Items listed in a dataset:
.....
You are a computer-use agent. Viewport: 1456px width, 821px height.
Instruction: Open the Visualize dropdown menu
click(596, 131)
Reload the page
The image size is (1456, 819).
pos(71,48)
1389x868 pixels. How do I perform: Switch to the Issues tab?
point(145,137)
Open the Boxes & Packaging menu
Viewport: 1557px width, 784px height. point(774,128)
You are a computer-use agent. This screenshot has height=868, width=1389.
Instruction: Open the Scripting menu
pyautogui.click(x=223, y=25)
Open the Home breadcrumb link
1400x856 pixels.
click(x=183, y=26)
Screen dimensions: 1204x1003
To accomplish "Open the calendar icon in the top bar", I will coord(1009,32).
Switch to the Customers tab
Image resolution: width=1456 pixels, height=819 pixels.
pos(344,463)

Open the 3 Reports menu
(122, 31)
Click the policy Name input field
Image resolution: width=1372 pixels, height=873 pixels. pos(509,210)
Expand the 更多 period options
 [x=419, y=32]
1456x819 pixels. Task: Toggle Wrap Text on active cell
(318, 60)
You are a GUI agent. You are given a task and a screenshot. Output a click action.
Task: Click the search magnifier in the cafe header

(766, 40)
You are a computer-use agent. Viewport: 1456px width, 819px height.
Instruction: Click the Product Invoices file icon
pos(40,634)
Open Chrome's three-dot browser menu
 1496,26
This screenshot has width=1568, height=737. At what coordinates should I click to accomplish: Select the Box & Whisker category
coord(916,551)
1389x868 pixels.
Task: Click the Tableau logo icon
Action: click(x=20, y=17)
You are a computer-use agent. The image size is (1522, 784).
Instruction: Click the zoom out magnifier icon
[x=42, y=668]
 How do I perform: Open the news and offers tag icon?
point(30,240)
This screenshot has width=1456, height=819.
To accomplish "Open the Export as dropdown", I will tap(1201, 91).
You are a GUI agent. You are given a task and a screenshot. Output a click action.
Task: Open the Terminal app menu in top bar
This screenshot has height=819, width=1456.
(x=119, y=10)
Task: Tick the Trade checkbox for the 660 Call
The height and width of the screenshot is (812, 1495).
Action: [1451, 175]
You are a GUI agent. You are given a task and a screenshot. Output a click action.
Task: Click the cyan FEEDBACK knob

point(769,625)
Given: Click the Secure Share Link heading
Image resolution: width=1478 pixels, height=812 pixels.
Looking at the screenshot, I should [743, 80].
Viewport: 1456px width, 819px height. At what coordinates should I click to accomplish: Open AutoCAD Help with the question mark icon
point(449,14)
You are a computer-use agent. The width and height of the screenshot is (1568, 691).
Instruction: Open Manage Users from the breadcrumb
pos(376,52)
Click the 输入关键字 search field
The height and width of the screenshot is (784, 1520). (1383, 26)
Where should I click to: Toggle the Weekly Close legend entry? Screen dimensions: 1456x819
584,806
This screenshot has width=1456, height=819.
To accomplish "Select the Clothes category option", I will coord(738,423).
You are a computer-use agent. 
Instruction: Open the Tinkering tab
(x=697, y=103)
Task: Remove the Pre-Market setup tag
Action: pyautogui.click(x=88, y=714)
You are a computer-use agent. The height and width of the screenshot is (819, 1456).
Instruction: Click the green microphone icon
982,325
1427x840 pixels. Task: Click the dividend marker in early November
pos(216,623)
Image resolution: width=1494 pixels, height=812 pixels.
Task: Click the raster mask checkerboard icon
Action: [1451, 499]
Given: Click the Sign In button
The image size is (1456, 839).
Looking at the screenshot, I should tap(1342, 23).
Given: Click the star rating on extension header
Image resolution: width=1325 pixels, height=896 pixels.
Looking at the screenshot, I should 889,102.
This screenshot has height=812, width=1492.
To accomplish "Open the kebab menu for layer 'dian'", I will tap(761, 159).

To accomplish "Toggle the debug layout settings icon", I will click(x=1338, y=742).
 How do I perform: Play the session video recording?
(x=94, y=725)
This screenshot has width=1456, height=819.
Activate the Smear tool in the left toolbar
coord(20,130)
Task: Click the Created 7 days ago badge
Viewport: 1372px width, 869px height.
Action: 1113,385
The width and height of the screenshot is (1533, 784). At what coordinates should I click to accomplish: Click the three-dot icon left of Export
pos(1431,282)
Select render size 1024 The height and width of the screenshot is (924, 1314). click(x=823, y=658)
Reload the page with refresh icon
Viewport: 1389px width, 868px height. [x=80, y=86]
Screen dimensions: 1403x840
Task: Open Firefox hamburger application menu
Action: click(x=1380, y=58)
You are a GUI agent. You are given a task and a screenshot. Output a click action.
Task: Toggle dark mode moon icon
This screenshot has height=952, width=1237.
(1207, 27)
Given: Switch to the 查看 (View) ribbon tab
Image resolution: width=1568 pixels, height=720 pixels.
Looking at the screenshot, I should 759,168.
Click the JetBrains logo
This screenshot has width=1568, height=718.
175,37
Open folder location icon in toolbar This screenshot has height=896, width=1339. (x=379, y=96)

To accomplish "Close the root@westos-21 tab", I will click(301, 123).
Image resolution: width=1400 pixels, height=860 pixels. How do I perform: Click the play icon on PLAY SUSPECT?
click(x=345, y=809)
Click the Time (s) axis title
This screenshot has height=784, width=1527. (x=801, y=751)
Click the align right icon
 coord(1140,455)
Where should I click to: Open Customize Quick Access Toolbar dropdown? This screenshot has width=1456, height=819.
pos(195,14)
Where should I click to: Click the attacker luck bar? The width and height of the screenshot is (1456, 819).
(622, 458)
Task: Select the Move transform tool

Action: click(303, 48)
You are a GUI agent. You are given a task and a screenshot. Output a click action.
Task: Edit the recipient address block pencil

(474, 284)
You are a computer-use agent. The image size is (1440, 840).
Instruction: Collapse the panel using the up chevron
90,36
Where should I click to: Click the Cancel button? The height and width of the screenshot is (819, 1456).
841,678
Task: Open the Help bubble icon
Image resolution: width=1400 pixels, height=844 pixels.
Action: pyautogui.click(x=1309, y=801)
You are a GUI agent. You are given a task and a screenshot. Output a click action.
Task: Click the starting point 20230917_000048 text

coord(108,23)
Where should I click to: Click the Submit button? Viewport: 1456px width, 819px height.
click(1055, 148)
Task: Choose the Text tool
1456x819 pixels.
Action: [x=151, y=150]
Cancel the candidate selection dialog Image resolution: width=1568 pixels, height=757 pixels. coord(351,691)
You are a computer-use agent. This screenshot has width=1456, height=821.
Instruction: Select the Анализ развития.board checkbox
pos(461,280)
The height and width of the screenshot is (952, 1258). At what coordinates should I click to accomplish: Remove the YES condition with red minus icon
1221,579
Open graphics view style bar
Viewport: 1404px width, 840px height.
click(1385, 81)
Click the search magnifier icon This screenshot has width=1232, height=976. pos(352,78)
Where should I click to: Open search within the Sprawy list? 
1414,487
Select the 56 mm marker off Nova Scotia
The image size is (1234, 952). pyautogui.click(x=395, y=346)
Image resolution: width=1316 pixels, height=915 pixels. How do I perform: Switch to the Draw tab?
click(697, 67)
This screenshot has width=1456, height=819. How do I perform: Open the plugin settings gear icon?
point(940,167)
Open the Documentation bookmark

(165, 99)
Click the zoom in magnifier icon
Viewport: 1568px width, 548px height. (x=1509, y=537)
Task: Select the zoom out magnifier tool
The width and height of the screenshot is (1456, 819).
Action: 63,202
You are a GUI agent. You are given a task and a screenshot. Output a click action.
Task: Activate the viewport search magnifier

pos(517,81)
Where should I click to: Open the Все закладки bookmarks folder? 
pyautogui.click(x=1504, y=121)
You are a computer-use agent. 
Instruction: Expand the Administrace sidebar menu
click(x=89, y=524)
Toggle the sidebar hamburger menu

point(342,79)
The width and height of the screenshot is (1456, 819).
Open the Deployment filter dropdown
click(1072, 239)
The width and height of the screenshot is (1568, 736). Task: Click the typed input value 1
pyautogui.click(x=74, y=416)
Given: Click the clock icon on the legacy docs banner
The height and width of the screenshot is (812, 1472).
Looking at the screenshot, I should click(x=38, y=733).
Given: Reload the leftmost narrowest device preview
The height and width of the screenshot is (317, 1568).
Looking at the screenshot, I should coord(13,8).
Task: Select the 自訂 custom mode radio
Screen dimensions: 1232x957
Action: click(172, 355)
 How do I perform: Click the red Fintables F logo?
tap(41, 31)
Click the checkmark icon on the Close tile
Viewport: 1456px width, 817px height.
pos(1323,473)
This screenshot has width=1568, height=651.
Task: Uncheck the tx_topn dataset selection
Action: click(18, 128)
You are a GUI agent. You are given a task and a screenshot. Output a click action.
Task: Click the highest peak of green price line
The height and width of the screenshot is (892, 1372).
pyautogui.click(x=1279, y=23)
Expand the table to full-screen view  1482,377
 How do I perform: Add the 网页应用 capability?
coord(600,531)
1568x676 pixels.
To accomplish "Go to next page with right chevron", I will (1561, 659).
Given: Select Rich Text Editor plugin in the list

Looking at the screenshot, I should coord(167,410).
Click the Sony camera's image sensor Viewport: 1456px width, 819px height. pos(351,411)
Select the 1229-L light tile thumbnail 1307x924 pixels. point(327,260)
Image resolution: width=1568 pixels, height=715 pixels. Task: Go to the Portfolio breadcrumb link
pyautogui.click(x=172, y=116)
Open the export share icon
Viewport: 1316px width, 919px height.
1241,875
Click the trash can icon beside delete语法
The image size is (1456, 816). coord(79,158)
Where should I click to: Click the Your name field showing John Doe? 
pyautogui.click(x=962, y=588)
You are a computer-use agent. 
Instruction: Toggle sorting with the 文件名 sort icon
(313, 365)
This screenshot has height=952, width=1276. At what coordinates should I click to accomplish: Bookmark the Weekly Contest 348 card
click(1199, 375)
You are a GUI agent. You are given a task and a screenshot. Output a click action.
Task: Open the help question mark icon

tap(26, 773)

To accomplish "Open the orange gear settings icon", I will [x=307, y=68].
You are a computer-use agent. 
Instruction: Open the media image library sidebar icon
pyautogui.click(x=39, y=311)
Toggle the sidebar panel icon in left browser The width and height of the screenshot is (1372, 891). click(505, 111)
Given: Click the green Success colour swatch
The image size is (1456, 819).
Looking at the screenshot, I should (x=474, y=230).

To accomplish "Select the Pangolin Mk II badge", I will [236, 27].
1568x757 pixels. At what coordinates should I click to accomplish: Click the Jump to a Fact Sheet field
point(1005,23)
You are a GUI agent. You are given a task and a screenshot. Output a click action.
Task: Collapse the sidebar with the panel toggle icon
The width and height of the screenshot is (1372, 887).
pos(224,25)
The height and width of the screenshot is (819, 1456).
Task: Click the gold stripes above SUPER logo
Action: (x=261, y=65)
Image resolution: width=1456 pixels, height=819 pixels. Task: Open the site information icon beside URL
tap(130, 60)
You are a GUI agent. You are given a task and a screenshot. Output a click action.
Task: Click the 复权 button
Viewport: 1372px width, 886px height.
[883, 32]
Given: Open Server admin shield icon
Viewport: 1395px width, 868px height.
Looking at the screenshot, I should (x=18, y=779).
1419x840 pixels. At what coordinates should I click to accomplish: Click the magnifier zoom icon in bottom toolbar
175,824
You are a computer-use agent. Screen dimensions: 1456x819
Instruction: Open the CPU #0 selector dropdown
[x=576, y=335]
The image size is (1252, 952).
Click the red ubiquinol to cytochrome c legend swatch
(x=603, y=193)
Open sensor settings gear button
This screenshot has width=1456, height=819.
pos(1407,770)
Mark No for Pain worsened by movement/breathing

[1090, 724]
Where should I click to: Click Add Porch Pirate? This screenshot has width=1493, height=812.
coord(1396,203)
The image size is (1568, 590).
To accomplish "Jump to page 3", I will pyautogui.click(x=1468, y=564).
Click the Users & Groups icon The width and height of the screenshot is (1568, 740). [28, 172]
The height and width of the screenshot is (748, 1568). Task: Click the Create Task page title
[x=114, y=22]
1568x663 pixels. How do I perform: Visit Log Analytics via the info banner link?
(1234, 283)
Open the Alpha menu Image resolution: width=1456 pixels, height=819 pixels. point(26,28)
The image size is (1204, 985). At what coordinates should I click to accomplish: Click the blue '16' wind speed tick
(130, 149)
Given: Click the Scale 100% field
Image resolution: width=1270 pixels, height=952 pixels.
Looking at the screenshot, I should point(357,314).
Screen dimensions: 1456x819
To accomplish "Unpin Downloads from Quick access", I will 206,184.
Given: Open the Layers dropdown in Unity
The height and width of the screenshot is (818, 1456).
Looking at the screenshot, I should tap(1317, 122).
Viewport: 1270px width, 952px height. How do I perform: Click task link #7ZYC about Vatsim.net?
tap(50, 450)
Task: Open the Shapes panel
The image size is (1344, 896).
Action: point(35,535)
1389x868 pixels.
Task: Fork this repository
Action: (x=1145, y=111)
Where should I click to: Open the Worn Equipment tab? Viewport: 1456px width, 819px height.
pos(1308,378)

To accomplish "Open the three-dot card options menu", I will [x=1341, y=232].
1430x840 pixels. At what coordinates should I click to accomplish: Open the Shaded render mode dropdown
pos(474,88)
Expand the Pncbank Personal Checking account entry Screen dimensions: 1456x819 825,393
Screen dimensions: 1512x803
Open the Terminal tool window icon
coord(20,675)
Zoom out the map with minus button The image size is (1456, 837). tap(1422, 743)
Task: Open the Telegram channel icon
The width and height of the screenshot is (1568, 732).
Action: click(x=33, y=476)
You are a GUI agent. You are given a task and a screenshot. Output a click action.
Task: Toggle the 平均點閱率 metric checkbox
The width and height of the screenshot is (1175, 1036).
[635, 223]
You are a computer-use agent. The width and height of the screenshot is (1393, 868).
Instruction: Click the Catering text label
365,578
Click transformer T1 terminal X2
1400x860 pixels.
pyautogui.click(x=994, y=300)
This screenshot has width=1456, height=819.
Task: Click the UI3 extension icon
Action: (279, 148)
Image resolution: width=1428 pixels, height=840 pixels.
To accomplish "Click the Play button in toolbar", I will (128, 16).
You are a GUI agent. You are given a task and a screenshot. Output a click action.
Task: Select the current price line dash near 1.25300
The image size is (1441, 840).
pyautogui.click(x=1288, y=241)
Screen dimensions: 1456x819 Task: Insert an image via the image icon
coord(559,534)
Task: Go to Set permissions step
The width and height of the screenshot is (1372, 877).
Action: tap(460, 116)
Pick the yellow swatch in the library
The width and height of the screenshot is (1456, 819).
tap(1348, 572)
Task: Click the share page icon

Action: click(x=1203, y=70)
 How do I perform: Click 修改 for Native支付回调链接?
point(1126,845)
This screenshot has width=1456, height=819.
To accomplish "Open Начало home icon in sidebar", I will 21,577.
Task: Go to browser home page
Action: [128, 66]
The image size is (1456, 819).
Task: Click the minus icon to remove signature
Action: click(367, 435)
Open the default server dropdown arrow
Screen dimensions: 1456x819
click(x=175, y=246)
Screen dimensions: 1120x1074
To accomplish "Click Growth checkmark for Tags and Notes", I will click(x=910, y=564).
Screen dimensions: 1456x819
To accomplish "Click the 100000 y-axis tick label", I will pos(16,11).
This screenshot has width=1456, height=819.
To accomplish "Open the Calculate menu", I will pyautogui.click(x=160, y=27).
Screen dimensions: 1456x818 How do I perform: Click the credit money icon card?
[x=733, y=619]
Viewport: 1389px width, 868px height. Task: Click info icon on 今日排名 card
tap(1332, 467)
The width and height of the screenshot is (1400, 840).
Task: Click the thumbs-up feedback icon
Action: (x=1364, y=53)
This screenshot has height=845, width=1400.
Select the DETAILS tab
.....
# WHAT NEEDS TO BE DONE:
Take the lines above from the one containing "The image size is (1568, 590)." down to the one containing "Task: Open the Telegram channel icon", and transcribe them exactly, both ends included.

# FINISHED TASK:
The image size is (1568, 590).
To accomplish "Jump to page 3", I will pyautogui.click(x=1468, y=564).
Click the Users & Groups icon The width and height of the screenshot is (1568, 740). [28, 172]
The height and width of the screenshot is (748, 1568). Task: Click the Create Task page title
[x=114, y=22]
1568x663 pixels. How do I perform: Visit Log Analytics via the info banner link?
(1234, 283)
Open the Alpha menu Image resolution: width=1456 pixels, height=819 pixels. point(26,28)
The image size is (1204, 985). At what coordinates should I click to accomplish: Click the blue '16' wind speed tick
(130, 149)
Given: Click the Scale 100% field
Image resolution: width=1270 pixels, height=952 pixels.
Looking at the screenshot, I should point(357,314).
Screen dimensions: 1456x819
To accomplish "Unpin Downloads from Quick access", I will 206,184.
Given: Open the Layers dropdown in Unity
The height and width of the screenshot is (818, 1456).
Looking at the screenshot, I should tap(1317, 122).
Viewport: 1270px width, 952px height. How do I perform: Click task link #7ZYC about Vatsim.net?
tap(50, 450)
Task: Open the Shapes panel
The image size is (1344, 896).
Action: point(35,535)
1389x868 pixels.
Task: Fork this repository
Action: (x=1145, y=111)
Where should I click to: Open the Worn Equipment tab? Viewport: 1456px width, 819px height.
pos(1308,378)

To accomplish "Open the three-dot card options menu", I will [x=1341, y=232].
1430x840 pixels. At what coordinates should I click to accomplish: Open the Shaded render mode dropdown
pos(474,88)
Expand the Pncbank Personal Checking account entry Screen dimensions: 1456x819 825,393
Screen dimensions: 1512x803
Open the Terminal tool window icon
coord(20,675)
Zoom out the map with minus button The image size is (1456, 837). tap(1422, 743)
Task: Open the Telegram channel icon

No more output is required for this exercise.